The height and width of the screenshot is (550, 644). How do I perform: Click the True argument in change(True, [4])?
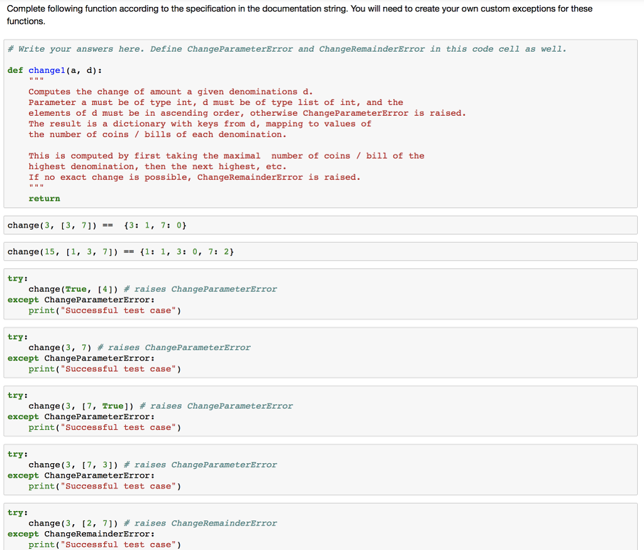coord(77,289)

--

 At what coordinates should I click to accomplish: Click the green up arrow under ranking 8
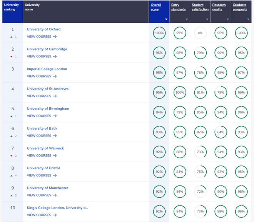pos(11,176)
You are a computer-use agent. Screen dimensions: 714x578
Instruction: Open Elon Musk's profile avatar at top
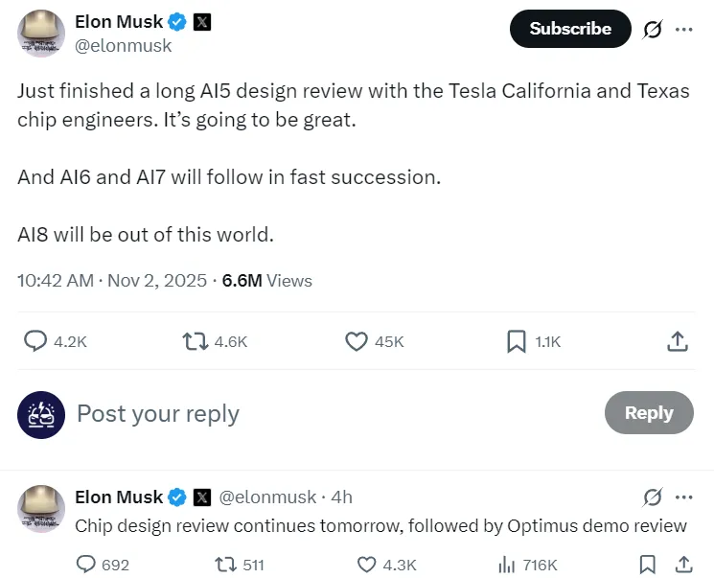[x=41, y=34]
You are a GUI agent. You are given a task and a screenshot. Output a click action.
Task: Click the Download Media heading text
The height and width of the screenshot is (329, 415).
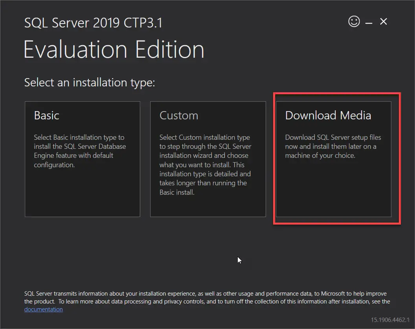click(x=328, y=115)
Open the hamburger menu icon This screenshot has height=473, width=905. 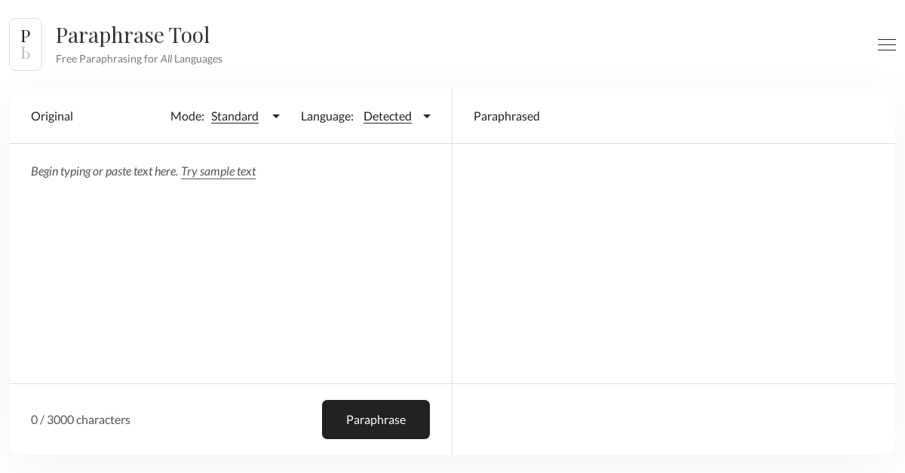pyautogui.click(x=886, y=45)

» TASK PROMPT
Rewrite the records from the line with "The height and width of the screenshot is (550, 644)." up to and including the line with "coord(77,289)", changing "argument" to "parameter" and keeping everything else the same. Leave the pictures out of your answer.

» EXERCISE OUTPUT
The height and width of the screenshot is (550, 644). How do I perform: Click the True parameter in change(True, [4])?
coord(77,289)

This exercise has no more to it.